__Kaynaktan Alıntı__.
+ + + + + + +

4 Mayıs 2024 Cumartesi

'Engelliler için yüz yüze eğitimin koşulları oluşturulmalıdır'

Türkiye'de engellerin eğitim hakkını kullanmasına yönelik ciddi sorunların olduğunu kaydeden HDP Engelliler Komisyonu Eş Sözcüleri Çelebi ve Piroğlu, engellilerin yüz yüze eğitime her düzeyde katılımı için var olan bütçenin, insan kaynağının, müfredatın ve kurumsal yapının tıbbi yaklaşımdan kurtarılması; eşitlikçi, adil ve sosyo-politik bir dönüşümden geçirilmesi gerektiğini kaydetti.

Halkların Demokratik Partisi (HDP) Engelliler Komisyonu Eş Sözcüleri Hatice Betül Çelebi ve Musa Piroğlu, yüz yüze eğitimin yeterli hazırlık yapılmadan, okullar salgın koşullarına uyarlanmadan, gerekli hijyen için bütçe ve personel hazırlığı yapılmadan, tüm öğretmenlerin ve belirli bir yaş üstü öğrenciler aşılanmadan, yeterli sayıda öğretmenin atanmadan yeni eğitim-öğretim yılı sorunlu bir şekilde de olsa başladığını kaydetti. Yazılı açıklama yapan Eş Sözcüler, engelliler için salgın dönemi öncesindeki sorunların ağırlaşarak devam ettiğini ve engellilerin eğitim hakkının birçok şekilde ihlal edildiğini söyledi.

+ + + + + + +

__Yazılı Görevler__.
**a)** Engellilerin eğitim hakkı üzerine olan kaynaktan alıntıya göre aşağıdaki ifadeler metinle uyuşuyor mu? Her birine evet ya da hayır deyin ve kararı belirleyen sözcükleri metinden aynen aktarın.
(i) Eş Sözcüler açıklamalarını sözlü olarak yaptı.
(ii) Eş Sözcülere göre yeni eğitim-öğretim yılı, tüm öğretmenler aşılanmadan başladı.
(iii) Eş Sözcüler, engellilerin salgın öncesindeki eğitim sorunlarının hafiflediğini söyledi.
**b)** Engellilerin eğitim hakkı üzerine olan kaynaktan alıntıyı, son cümlesinden sonra gelecek biçimde sürdürün.

__Verilen Malzeme__.

+ + + + + + +

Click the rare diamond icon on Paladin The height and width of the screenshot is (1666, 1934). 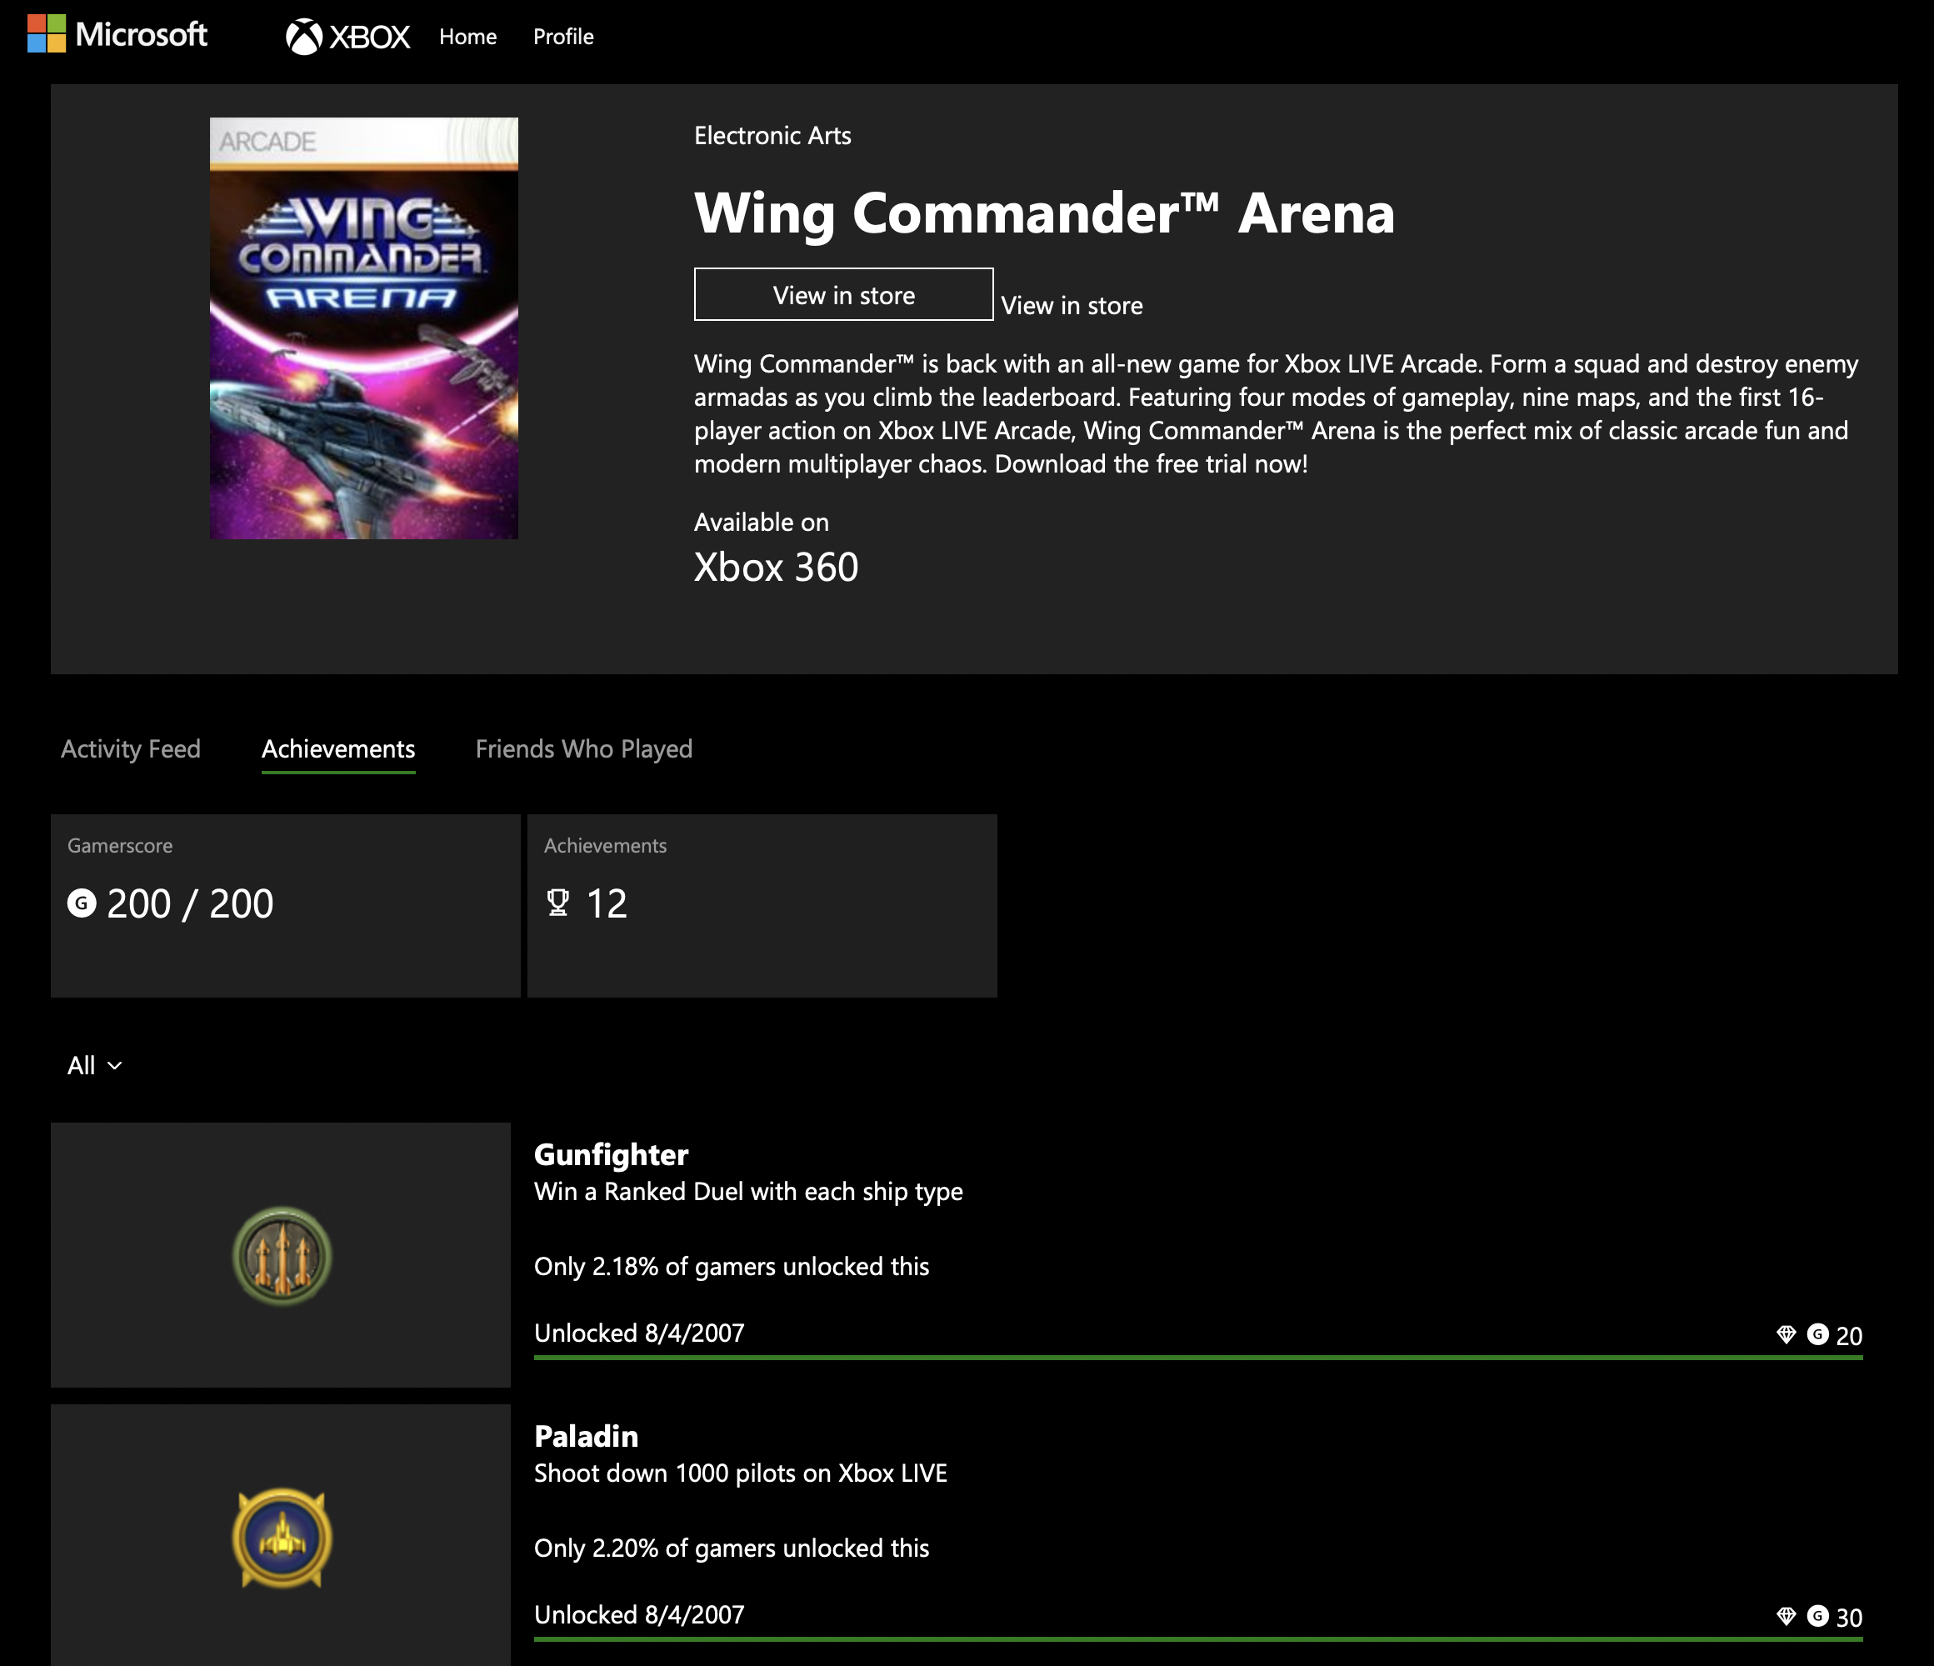point(1786,1617)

+ + + + + + +

__Yanıtlar__.
**a)**
(i) Hayır: "Yazılı açıklama yapan Eş Sözcüler"
(ii) Evet: "tüm öğretmenlerin ve belirli bir yaş üstü öğrenciler aşılanmadan"
(iii) Hayır: "salgın dönemi öncesindeki sorunların ağırlaşarak devam ettiğini"

**b)**
'AİLELERİN SÜRECE KATILIMI BİRÇOK YERDE ENGELLENMEKTE'
Türkiye'de engellilere yönelik "özel eğitimin", başlaması gereken yaşta ve konusunda yetkin öğretmenler gözetiminde verildiğini söylenen açıklamada, "Özel rehabilitasyon merkezlerinin kamusal bir yaklaşımla hizmet sunumu sağlanmalıdır. Maliyet endeksli değerlendirme ve yaklaşım engellilerin eğitim hakkını engellemektedir. Tamamen kamusal ve ücretsiz sunulması gereken eğitim hizmetleri; engelliler ve aileleri dışlanarak, ötekileştirilerek ve çok yüksek fiyatlarla sunulmaktadır.  Engelliler yaşadıkları çevrede bütünleştirici, kaliteli ve parasız bir eğitim hizmetini sistematik bir şekilde alamamaktadır. Özel eğitimin temel ilkelerinden olan 'ailelerin sürece katılımı' birçok yerde engellenmektedir" denildi. 

'OKUL BİNALARI ENGELLİLER ÖNGÖRÜLEREK İNŞA EDİLMELİ'
Açıklama, şöyle devam etti: "Okul binaları, servisleri, sınıfları, kantinleri, asansörleri, WC ve lavaboları, yol-geçit ve merdivenleri engelliler de öngörülerek inşa edilmeli ve uyumlu olmayan okullar belirli bir süre içerisinde uyarlanmalıdır. 2005 yılından bu yana ertelenen erişilebilirlik mevzuatı derhal uygulanmalıdır. Başvuran tüm engelli öğrencilere eğitim bursu sağlanmalıdır.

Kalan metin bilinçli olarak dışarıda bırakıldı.